#### [Aufgaben]
(1) Prüfe, ob diese Aussagen zum Urteilsauszug zutreffen: (a) Die Parzelle Nr. 259 wird als Badeplatz genutzt. (b) Die Baudirektion verlangte eine anfechtbare Verfügung. (c) Das Grundstück Nr. 1352 gehört der Z.________. Beantworte jede mit Ja oder Nein und zitiere wörtlich die entscheidenden Worte aus dem Urteilsauszug.
(2) Schreibe den Urteilsauszug von „X.________ ist Eigentümerin“ bis „1281, GB Beckenried.“ ab und benenne dabei „Miteigentümerin“ in „Teileigentümerin“ um.

#### [Textauszug]
########################################

Urteil vom 17. November 2011 
I. öffentlich-rechtliche Abteilung 
 
Besetzung 
Bundesrichter Fonjallaz, Präsident, 
Bundesrichter Aemisegger, Eusebio, 
Gerichtsschreiberin Scherrer Reber. 
 
Verfahrensbeteiligte 
X.________, Beschwerdeführerin, vertreten durch Rechtsanwalt Cyrill Egli, 
 
gegen 
 
1. Ehepaar Y.________, 
2. Z.________, 
Beschwerdegegner, vertreten durch Rechtsanwalt 
André Britschgi, 
 
Baudirektion des Kantons Nidwalden, 
Buochserstrasse 1, 6371 Stans, 
Regierungsrat des Kantons Nidwalden, 
Rechtsdienst, Dorfplatz 2, Postfach, 6371 Stans. 
 
Gegenstand 
Bewilligungspflicht nach Strassengesetz, 
 
Beschwerde gegen das Urteil vom 14. Juni 2010 des Verwaltungsgerichts des Kantons Nidwalden, Verwaltungsabteilung. 
 
Sachverhalt: 
 
A. 
X.________ ist Eigentümerin des seeseitig an der Kantonsstrasse (Seestrasse) Beckenried liegenden Grundstücks Nr. 260, GB Beckenried, und Miteigentümerin der auf der gegenüberliegenden Strassenseite gelegenen Parzelle Nr. 1281, GB Beckenried. 
Die westlich an das Grundstück Nr. 260 grenzende Parzelle Nr. 259, GB Beckenried, gehört der Z.________ und wird als Badeplatz genutzt. Der strassenseitige Teil ist als rechtswinklig zur Kantonsstrasse liegender Parkplatz gekennzeichnet mit dem Vermerk "PRIVAT" am Boden. 
Westlich der Parzelle Nr. 1281 liegt das Grundstück Nr. 1352, GB Beckenried, welches die Eheleute Y.________ gehört. Die Erschliessung erfolgt über den zwischen der Seestrasse V.________ und W.________ liegenden Grundstücksabschnitt. 
 
B. 
Mit Schreiben vom 7. August 2008 teilte X.________ der Baudirektion des Kantons Nidwalden mit, sie habe eine baurechtliche Auseinandersetzung mit den Eheleuten Y.________. Thema sei die Benutzung der an der Seestrasse gelegenen Grundstücksteile als Parkplätze. Die Zu- und Wegfahrten zwischen der Seestrasse und den Parkplätzen benötigten eine Bewilligung. X.________ wollte wissen, ob eine solche vorliege. Falls nicht, sei die Nutzung per Verfügung zu unterbinden. 
 
C. 
Die Baudirektion antwortete X.________ am 3. September 2008, aus behördlicher Sicht bestehe keine Veranlassung zur Einleitung eines Bewilligungsverfahrens im Zusammenhang mit den beanstandeten Ein- und Ausfahrten. Daraufhin verlangte X.________ eine anfechtbare Verfügung. Entsprechend hielt die Baudirektion mit Entscheid vom 16. Oktober 2008 fest, die heutige Nutzung der Parzellen Nrn. 259 und 1352, GB Beckenried, unterliege nicht der Bewilligungspflicht gemäss Strassengesetz.

########################################

Gespeicherte Dateneinträge:

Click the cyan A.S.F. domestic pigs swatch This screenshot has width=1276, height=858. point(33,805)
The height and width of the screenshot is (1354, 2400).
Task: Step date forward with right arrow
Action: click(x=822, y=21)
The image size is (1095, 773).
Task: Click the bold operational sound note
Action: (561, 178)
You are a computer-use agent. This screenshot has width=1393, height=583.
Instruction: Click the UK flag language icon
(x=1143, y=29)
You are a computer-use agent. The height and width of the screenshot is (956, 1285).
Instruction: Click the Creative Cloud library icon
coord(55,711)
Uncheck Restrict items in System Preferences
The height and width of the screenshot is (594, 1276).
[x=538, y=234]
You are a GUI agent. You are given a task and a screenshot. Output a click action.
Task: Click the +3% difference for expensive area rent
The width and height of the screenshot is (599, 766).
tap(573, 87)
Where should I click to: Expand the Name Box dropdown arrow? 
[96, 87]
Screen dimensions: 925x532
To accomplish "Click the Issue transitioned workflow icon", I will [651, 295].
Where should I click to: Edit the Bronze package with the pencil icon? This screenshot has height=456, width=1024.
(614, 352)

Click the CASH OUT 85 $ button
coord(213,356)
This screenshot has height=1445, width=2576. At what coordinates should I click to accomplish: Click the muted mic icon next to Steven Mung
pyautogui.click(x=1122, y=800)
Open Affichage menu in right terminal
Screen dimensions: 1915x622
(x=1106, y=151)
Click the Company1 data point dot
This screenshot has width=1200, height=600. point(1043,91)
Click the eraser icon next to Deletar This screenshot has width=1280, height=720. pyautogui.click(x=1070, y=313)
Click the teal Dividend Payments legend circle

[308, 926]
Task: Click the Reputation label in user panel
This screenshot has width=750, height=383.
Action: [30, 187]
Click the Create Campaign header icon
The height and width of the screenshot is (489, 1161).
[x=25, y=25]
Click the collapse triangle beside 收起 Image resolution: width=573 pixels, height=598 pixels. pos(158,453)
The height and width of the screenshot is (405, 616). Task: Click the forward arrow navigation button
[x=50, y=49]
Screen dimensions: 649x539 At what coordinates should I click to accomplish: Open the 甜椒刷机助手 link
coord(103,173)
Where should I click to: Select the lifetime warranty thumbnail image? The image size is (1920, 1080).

########################################

#### [Lösungen]
(1)
(a) Ja: „wird als Badeplatz genutzt“
(b) Nein: „Daraufhin verlangte X.________ eine anfechtbare Verfügung.“
(c) Nein: „welches die Eheleute Y.________ gehört“

(2)
X.________ ist Eigentümerin des seeseitig an der Kantonsstrasse (Seestrasse) Beckenried liegenden Grundstücks Nr. 260, GB Beckenried, und Teileigentümerin der auf der gegenüberliegenden Strassenseite gelegenen Parzelle Nr. 1281, GB Beckenried.